As those who profess to believe in Jesus Christ, how do we determine what will divide and separate, and what will cause no division? While it may not be a comfortable conversation, it is one that is addressed by the writers of the New Testament.
For example, in the fourteenth chapter of his letter to the Romans, Paul says there is a time to say, “It doesn’t matter.” There’s also a time, as he told the believers in Corinth to say, “Brother (or Sister), you’re wrong.” We also see (to the Galatians) a time when Paul would conclude, “You can’t be a Christian and adopt that doctrine!”
Is there a checklist available to us to determine when we decide these things? Possibly, but the problem with checklists is our tendency to be persuaded by societal and traditional influences. Think about it. What may be considered very important to a believer in America may be meaningless to a believer in Africa. We also must take into account that times change! What was it that was causing such uproar in Galatia? They were convinced that circumcision was necessary to be a good Christian. Anyone told you lately that you are required to be circumcised to partake of Christ’s riches? You probably have not been told this… unless maybe you have become a believer out of a Jewish heritage.
There is a passage in Scripture, however, that probably sums up everything that should keep us united, and eliminates everything that can cause unwarranted division. Paul, once again writing to the Corinthians, said these words…
“For I delivered to you as of first importance what I also received, that Christ died for our sins according to the Scriptures, and that He was buried, and that He was raised on the third day according to the Scriptures.” 1 Corinthians 15:3-4
Everything essential to the new birth experience is catalogued in these two verses. Paul has defined the gospel of Jesus Christ in its purest form. Jesus died for our sins, was buried, and rose on the third day just as the Word of God proclaimed.
So what happens when two believers meet with differing concepts of teachings from the Bible? The list could include the method of baptism, or the gift of tongues, or even end times beliefs. These believers could disagree on whether a glass of wine is acceptable, unprofitable, or should be abstained from totally.
How about those times when one believer is caught up in what the Bible determines is definitely sin? How does another believer respond?
Last, what about those disagreements where the gospel, as described by Paul, is injured and left altered or damaged?
The scenarios are much more complex than can be resolved with a few words posted on a website, but with all the division of the church we see today, isn’t the question worth asking?
Will there be walls of petitions in Heaven to hold all of those who were immersed in one area and those who were sprinkled in another? Or… are we so vain as to think that only those blessed with the gift of tongues are truly saved? Or maybe equally as vain to declare that because gifts such as this one has ceased, that those who practice such things can’t be saved? When our brother sins, are we willing to go to them in love and say, “You’re wrong, but I love you. I’m willing to work through this and do whatever is required to restore our fellowship!” To those whose gospel is no gospel, are we willing to stand firm on the truth, yet never cease placing the grace of the cross before them?
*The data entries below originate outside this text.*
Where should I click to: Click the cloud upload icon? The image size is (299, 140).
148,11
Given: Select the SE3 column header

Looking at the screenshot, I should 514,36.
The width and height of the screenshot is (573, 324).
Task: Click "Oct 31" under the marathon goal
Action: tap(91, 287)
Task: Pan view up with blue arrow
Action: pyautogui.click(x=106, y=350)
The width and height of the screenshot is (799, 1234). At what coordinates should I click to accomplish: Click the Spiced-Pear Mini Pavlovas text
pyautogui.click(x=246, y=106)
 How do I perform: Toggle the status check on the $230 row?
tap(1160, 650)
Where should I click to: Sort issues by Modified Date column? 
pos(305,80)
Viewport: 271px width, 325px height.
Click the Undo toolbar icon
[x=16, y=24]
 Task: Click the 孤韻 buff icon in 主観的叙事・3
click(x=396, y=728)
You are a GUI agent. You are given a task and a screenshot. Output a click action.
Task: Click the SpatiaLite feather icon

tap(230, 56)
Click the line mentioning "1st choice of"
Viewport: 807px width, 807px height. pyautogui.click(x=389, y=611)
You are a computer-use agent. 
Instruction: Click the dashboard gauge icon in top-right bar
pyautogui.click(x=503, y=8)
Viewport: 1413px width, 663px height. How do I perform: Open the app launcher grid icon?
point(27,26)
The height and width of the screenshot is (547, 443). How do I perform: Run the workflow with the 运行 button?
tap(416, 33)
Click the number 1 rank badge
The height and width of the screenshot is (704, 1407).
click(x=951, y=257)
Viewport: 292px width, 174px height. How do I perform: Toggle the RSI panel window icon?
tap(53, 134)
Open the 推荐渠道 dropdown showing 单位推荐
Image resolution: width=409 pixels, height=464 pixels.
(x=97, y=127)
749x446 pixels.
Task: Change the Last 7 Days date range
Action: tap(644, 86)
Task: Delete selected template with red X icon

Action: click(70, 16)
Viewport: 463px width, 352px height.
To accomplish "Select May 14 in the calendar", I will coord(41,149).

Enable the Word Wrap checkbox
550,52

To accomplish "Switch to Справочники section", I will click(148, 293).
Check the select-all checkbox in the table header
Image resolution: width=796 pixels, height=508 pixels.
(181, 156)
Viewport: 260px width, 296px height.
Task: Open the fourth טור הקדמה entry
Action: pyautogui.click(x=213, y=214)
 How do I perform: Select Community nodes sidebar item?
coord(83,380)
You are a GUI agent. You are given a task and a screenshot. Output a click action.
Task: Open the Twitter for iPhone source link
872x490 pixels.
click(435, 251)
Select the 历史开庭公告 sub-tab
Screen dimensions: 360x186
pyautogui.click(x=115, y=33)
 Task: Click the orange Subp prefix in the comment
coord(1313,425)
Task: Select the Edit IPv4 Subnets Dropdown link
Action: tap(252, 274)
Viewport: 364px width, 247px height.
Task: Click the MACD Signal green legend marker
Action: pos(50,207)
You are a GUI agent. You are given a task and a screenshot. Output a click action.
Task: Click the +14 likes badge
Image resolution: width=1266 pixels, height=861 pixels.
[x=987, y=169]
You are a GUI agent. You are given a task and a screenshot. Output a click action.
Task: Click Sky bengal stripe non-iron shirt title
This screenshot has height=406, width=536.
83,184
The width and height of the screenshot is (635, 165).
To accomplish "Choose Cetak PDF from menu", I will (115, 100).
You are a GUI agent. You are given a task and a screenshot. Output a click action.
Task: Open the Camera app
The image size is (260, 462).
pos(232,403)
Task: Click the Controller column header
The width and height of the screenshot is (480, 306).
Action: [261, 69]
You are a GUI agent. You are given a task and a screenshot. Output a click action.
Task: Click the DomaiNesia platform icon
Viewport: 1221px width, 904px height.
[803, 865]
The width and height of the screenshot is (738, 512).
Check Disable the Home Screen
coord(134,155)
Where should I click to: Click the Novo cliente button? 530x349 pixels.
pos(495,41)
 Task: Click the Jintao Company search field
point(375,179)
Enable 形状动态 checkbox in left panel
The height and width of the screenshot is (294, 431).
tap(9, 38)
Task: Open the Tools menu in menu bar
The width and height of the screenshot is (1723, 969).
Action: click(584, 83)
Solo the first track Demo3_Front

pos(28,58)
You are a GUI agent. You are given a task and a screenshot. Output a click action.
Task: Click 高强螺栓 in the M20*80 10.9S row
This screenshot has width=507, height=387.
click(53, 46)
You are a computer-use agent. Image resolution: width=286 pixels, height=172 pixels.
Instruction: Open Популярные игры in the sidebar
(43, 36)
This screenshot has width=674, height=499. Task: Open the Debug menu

A famous quote, whose authorship is questioned states, “in essentials, unity; in doubtful matters, liberty; in all things, charity.”
If you still insist on a checklist, here’s Paul’s…
1) Let love be genuine. 2) Abhor what is evil; 3) hold fast to what is good. 4) Love one another with brotherly affection. 5) Outdo one another in showing honor. 6) Do not be slothful in zeal, 7) be fervent in spirit, 8)serve the Lord. 9) Rejoice in hope, 10) be patient in tribulation, 11) be constant in prayer. 12) Contribute to the needs of the saints and 13) seek to show hospitality. Romans 12:9-13
“Lord, give us the strength to love one another. Let us be a body in unity… not without disagreements, but in spite of them.”